Two APIs to rule them all

WebRTC is based on just two main APIs: the MediaStream API and the RTCPeerConnection API. Seems simple, right? And it is … at the beginning.

WebRTC in its simplest form

1) Capture/Manage media (MediaStream API)

const stream = await navigator.mediaDevices.getUserMedia({audio: true, video: true});

localStream = stream;

2) Send/Receive media (RTCPeerConnection API)

pc1 = new RTCPeerConnection(configuration);

const offer = await  pc1.createOffer(offerOptions);

await pc1.setLocalDescription(offer);
localStream.getTracks().forEach(track => pc1.addTrack(track, localStream));

//send offer/receive answer and 
//receive incoming media

Here’s where it gets complicated

When implementing solutions for more than two participants, complexity rears its head. When we have more than two users connecting paper to peer, it becomes a bit messy.
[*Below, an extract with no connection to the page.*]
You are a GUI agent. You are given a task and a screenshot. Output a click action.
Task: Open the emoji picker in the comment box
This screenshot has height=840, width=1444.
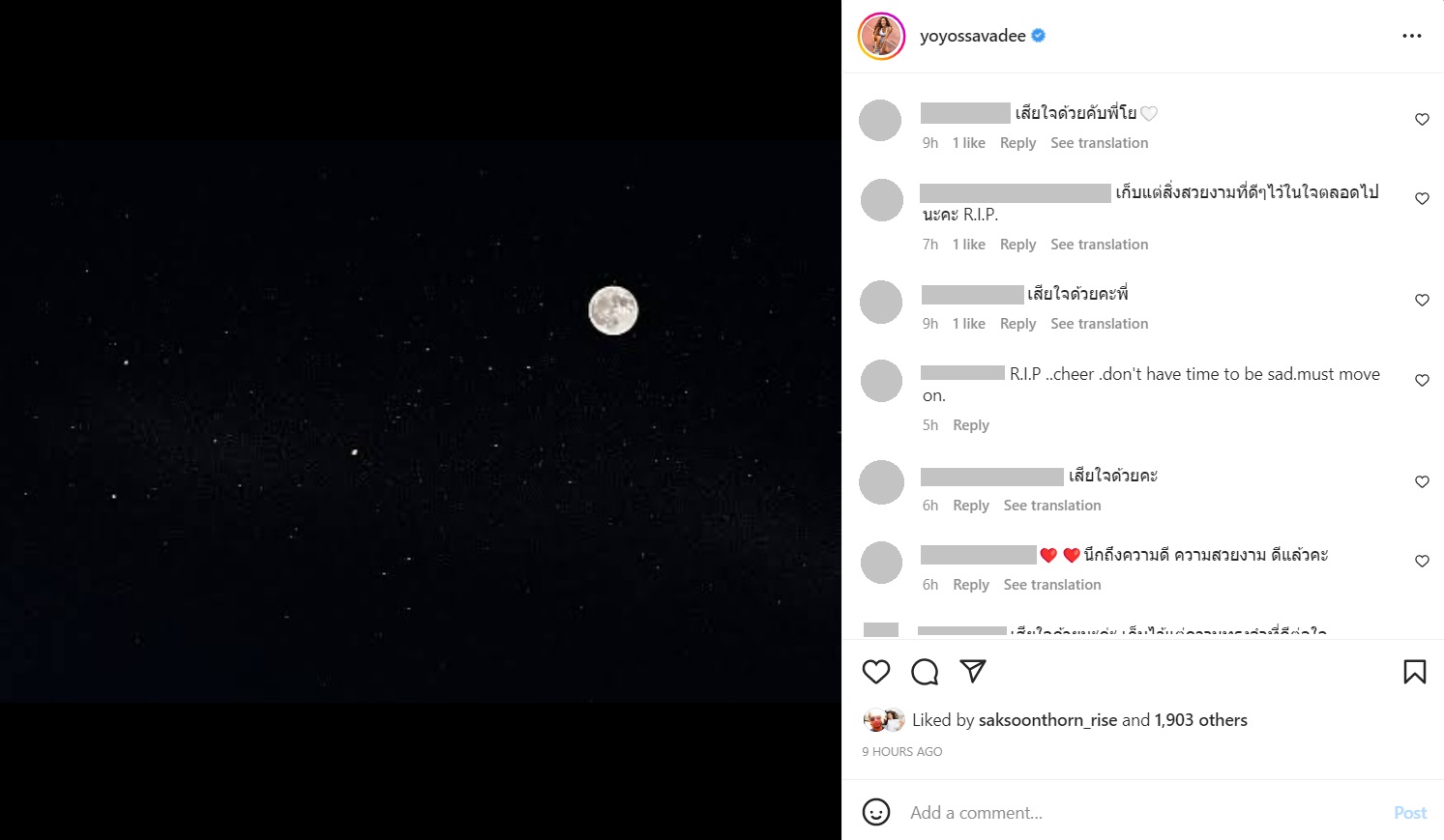[x=875, y=812]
As we can see in the diagram above, there are many connections happening between the eight users. It creates a mesh (and a mess!). This is known as Mesh Architecture. Each user’s media stream needs to be uploaded to each of the other seven participants, and the others’ downloaded. You can imagine the challenge for the computers or mobile devices to keep up with traffic. 
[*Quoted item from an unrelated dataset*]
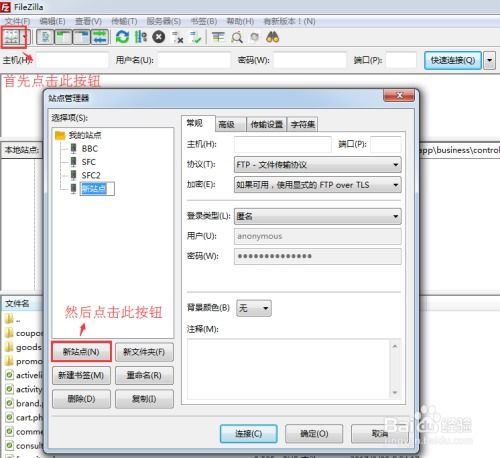Open the Site Manager toolbar icon

click(11, 37)
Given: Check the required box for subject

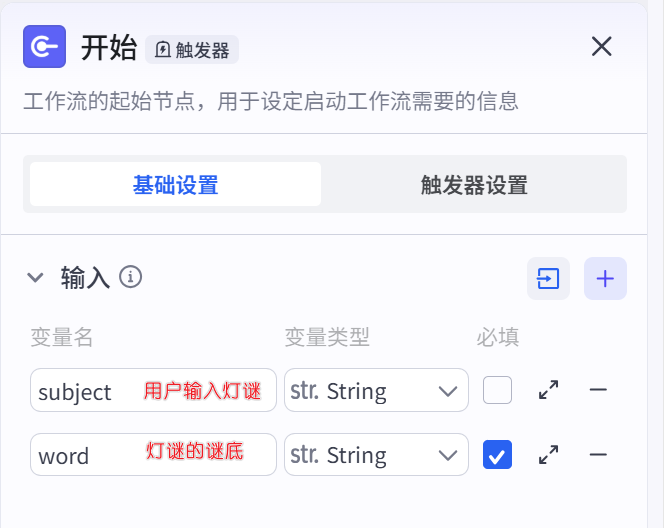Looking at the screenshot, I should [497, 390].
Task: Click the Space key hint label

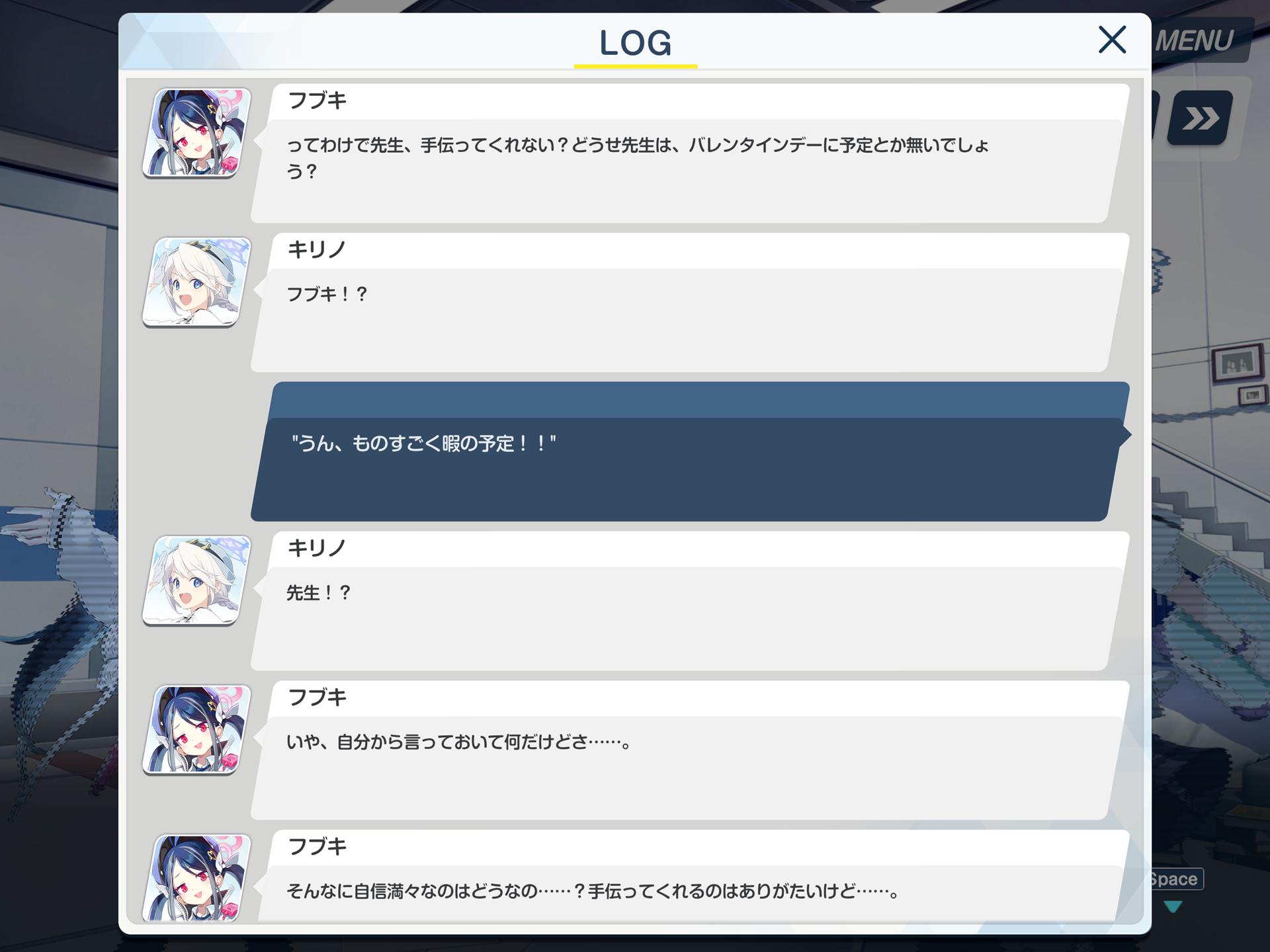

This relationship is linear, as represented in the chart below.

The blue line represents the number of streams/connections needed when using a mesh architecture. The yellow line represents the number of streams for a SFU architecture. The red line represents the streams using an MCU architecture. More about this architectures below.

Rise of the media server

The complexity inherent in mesh networks gave rise to new architectures built around media servers. These are intermediate devices that help us distribute traffic. Media servers handle video/audio details, scaling, browser and mobile support.

The most common media server architecture used in WebRTC are SFUs and MCUs. These are described in detail in this somewhat old, but still very informative blog post: WebRTC Media Servers – SFUs vs MCUs

Scaling beyond a single media server

A large server can handle hundreds of media streams, but there is a limit to vertical scaling. At some point, one server won’t be enough. Horizontal scaling with geolocation is a common approach for production apps that need to handle more than a few hundreds of concurrent participants.
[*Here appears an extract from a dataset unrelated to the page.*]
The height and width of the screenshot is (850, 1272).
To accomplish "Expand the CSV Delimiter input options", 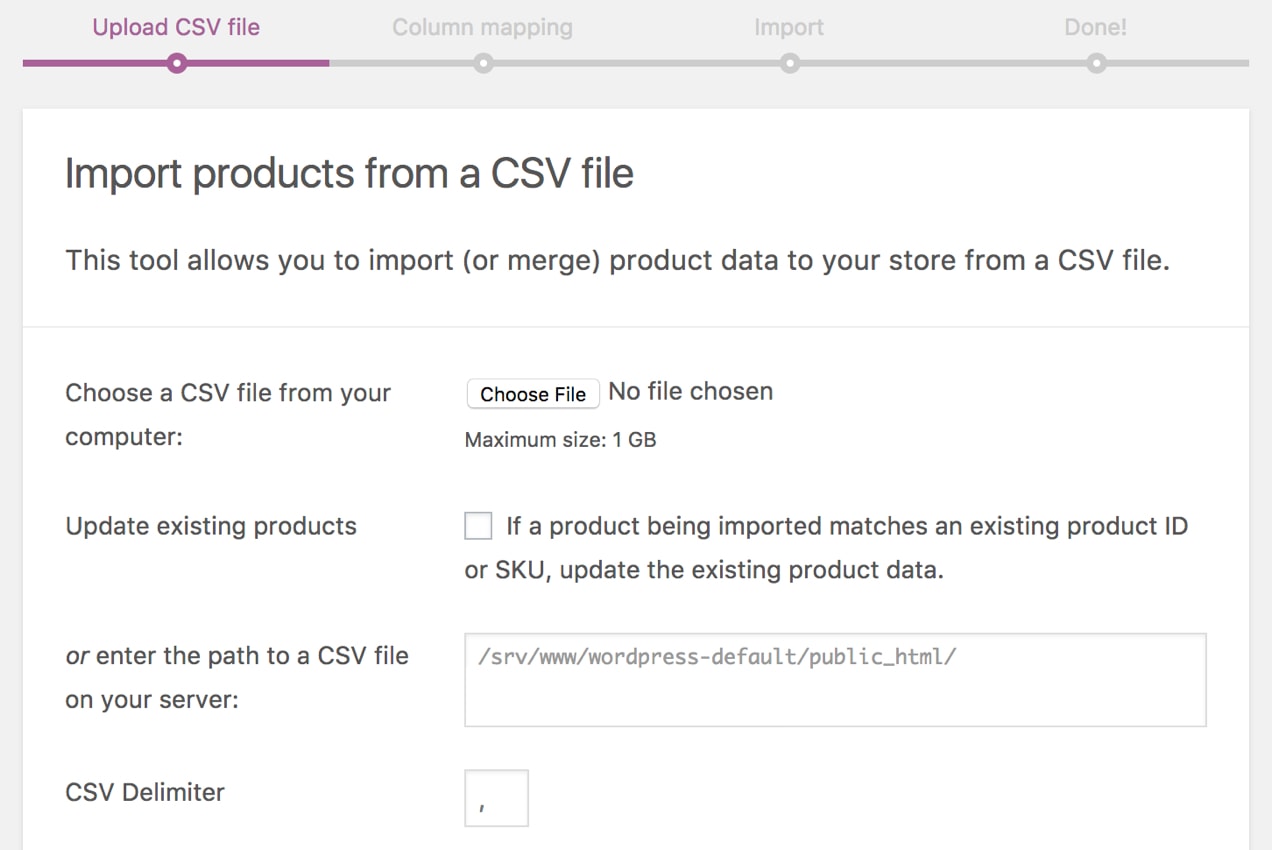I will coord(496,797).
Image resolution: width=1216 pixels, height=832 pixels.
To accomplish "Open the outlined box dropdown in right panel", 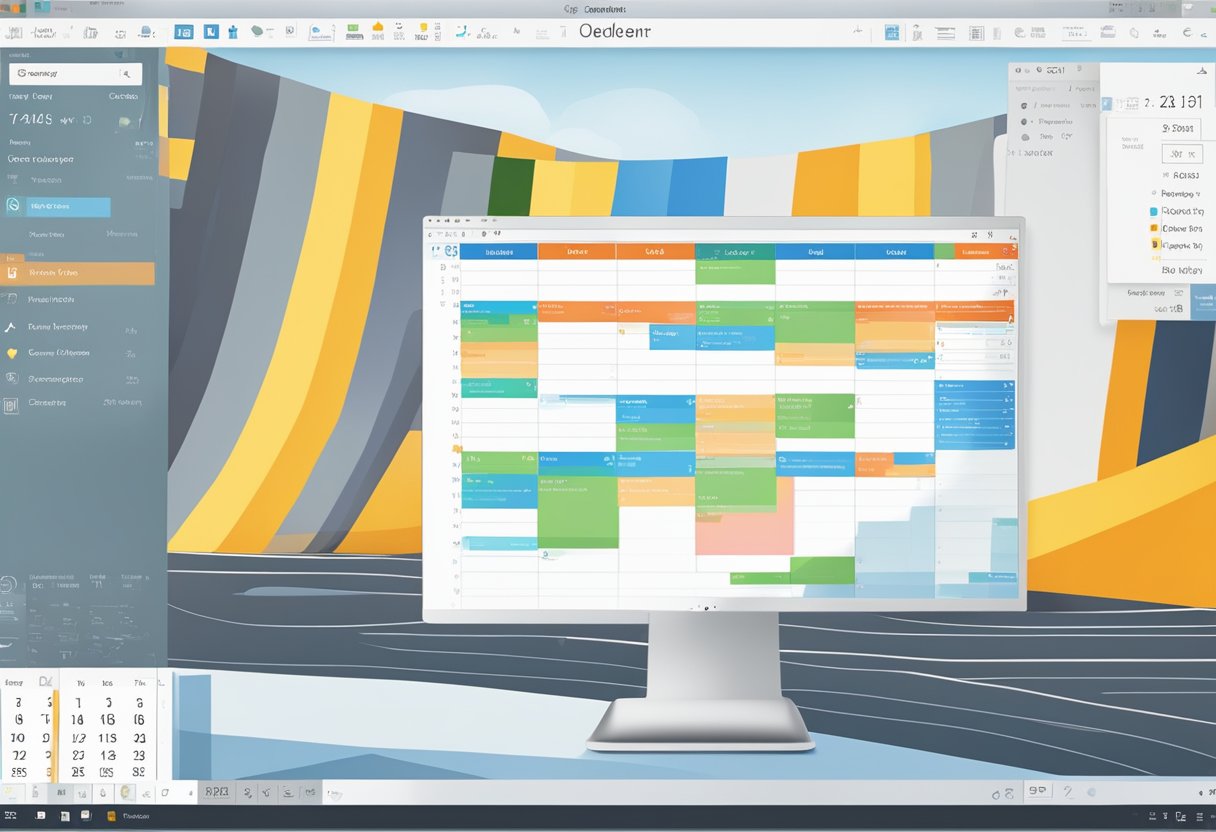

At this point, it is time to scale horizontally by adding more servers in a cascading architecture. A typical use case example is a large broadcasting application where you have thousands of subscribers and one publisher.

Another is a large multiparty video conference. Again, you could use a single server. But as you approach a hundred or more people in the same call, you need to add more servers. You can use one SFU that relays traffic to other SFUs, with each user connecting to multiple SFUs.

Scaling WebRTC media servers and distributing user traffic requires orchestration and containers to achieve true horizontal scalability. This will be the topic of my next blog post. 

Do you need to manage this complexity yourself?

Of course not! That is why you bring in the experts, like our team at WebRTC.ventures. We can build a custom application directly against the WebRTC standard (aka open source), help you customize an application built on a CPaaS, assess your current architecture for scaling plans, load test your application, and much more. Contact us today!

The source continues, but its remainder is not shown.